Hoy no termina este viaje. Sigue y permanece constante por el resto de nuestras vidas en nuestro interior, es ese viaje hacia ese estado de conciencia, donde todo es aquí y ahora, a veces, un destino casi imposible de alcanzar. Hoy en este día, simplemente trato de guardar momentos y dejarlos flotar en mi recuerdo, por así decirlo, es preferible llamarlo así de esa manera, evitando traer a colación la palabra “etapas”.

Elijo creer que la vida no es una serie de etapas, sino un conjunto de millares de momentos. Diferentes o similares, pequeños o de gran magnitud. Momentos, a secas, que analizados aisladamente suelen ser historias dignas de alguna obra cinematográfica o de charlas madrugadoras. Momentos que se fusionan perfectamente cuál rompecabezas infinito. Tan sólo basta tratar de imaginar la cantidad de momentos que una sola persona vivió a lo largo de toda su vida para comprender la magnitud de lo que estamos hablando. Intentar asimilar todos los momentos que forjaron la historia de la humanidad provocaría un problema serio de migraña o desataría la locura.

A veces reflexiono y pienso que nacemos como un lienzo en blanco, impecable, limpio y puro. Y que cada situación o hecho en la vida que nos sucede a nosotros mismos y a nuestro alrededor, cada estimulo, por más ínfimo que sea, es una rayita que se impregna en nuestro lienzo. Cada una de esas lineas, manchas o puntos tiene su propia textura, color y forma. Solamente cierra tus ojos e imagina tu propio lienzo en blanco, contaminado de historias y cicatrices que te hacen ser hoy en día lo que en cuerpo, mente y alma aparentas ser. Ahora, con un poquito más de dificultad, súmale tus vidas anteriores. Imagina ese lienzo como estaría hoy en día, como fue cambiando de textura y de colores durante toda la historia de tu existencia, imagina el grosor y el peso que carga. Porque al fin y al cabo todos los seres que se cruzan en nuestros caminos aportan su granito de arena para que hoy seamos lo que somos y estemos donde estamos y viceversa, nosotros hemos interferido en otras vidas también.

Para descubrir lo que realmente somos, deberíamos tratar de quitar esa enorme pintura, no porque sea mala, para nada, todo lo contrario, deberíamos saber despegarla para conocer nuestra esencia pura y luego cargárnosla de nuevo. Ahora viene la parte difícil donde te preguntas como hacerlo. Esa es la cuestión y no soy el indicado para enseñarte, al menos todavía no.

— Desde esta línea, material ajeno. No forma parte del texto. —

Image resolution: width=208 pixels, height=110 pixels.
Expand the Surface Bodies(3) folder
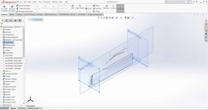[1, 37]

Saliendo de nuestro pequeño juego mental, seguimos con el relato después de aburrirlos con tanto preámbulo. De vuelta en casa, siento felicidad. Estoy feliz de estar viviendo el día a día, trato no perder esas gotas de mística que uno adopta personalmente de los perfectos lugares que va visitando y aquellas enseñanzas que nos quedan luego de conocer una por una las perfectas personas que atraviesan nuestros caminos. Estaría altamente errado en creer que esos olores, recuerdos, consejos, paisajes y demás son míos, porque no me pertenecen, no son de mi propiedad, simplemente contribuyeron a hacer de uno lo que es en la actualidad.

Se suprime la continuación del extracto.